> _Work order 1_
Decide whether each statement agrees with the Wenonah Canoe passage below, answering yes or no and quoting the words from the passage that settle it. (a) Wenonah Canoe is based in Winona, Minn. (b) The staff came back to work in the shop on June 1st. (c) In late July, the company brought on 20 more people.
> _Work order 2_
Extend the passage about Wenonah Canoe below, picking up after its final sentence.

Wenonah Canoe, based in Winona, Minn., has been building handcrafted canoes for decades, but vice president Bill Kueper and his team never expected they’d have to figure out how to build canoes during something like COVID-19 — nor did they expect demand to skyrocket. For this small business, pivoting has been about growing strategically, so it can keep thriving.
“We were planning for the worst, but while we started to see increased web traffic, we still had decreased demand from retailers canceling orders because of uncertainty. It was in late April when we started realizing independent specialty retailers like us could get scrappy and figure out how to run the business with delivery or curbside pick-up. Consumers who normally would have shopped at big-box stores started to find us. By the time we came back to work in the shop on May 1st, demand was huge. We hadn’t seen an uptick like that in decades.”
“In late April, I’d figured out a way for everyone to come back to work safely and work at a productivity level that was the same as before we shut down. We had an hour of safety training on the first morning, and then we jumped right in. Hiring new people was extremely difficult because [part time wages] were less than the extra money coming from unemployment at the time. In late July, we were able to bring on 20 more people. We’ve added as much human resource as we can.”

> _Source data_
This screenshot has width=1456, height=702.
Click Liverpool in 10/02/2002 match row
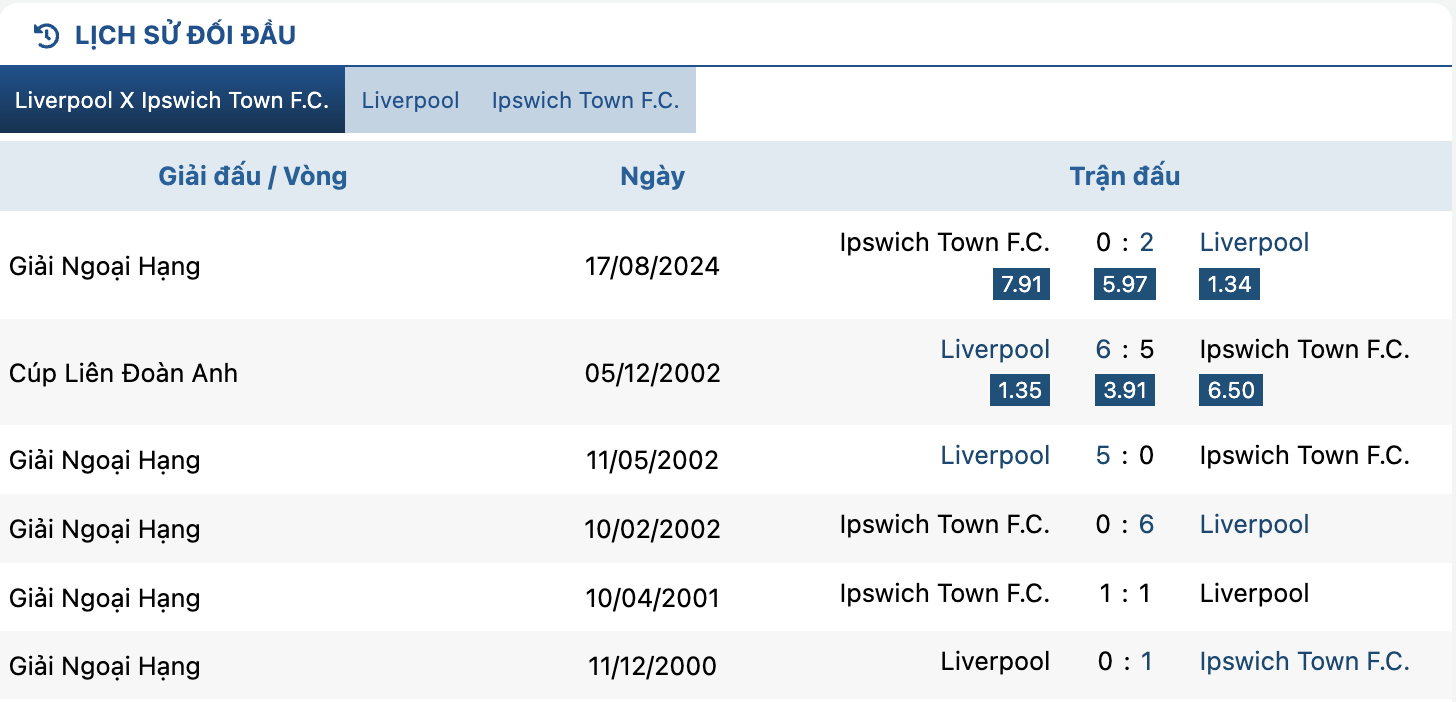(1254, 524)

> _Answer space 1_
(a) Yes: "Wenonah Canoe, based in Winona, Minn."
(b) No: "By the time we came back to work in the shop on May 1st"
(c) Yes: "In late July, we were able to bring on 20 more people."

> _Answer space 2_
Purchasing more warehouse space wouldn’t make sense, because in the long run we will go back to a more normal level of demand. My guiding principle has always been to keep this a sustainable business, I don’t want to have to lay people off when we get smaller or demand goes down. Everyone at Wenonah Canoe is really family. We bring people from the office to work on the factory floor if someone’s on vacation, and it’s brought all of us a lot closer together. We’ve put in a lot more overtime, and while those long work-weeks can be fun, work-life balance is still important.
“Continue to innovate and provide differentiation between you and your competitors. Ask what you can bring that someone else can’t. Also, solidify relationships with retailers and customers. [If your business is] done through specialty independent retailers, those relationships need to be strengthened, so you’re their preferred provider. Be a reliable vendor, so they can be a reliable retailer. Honesty is key.”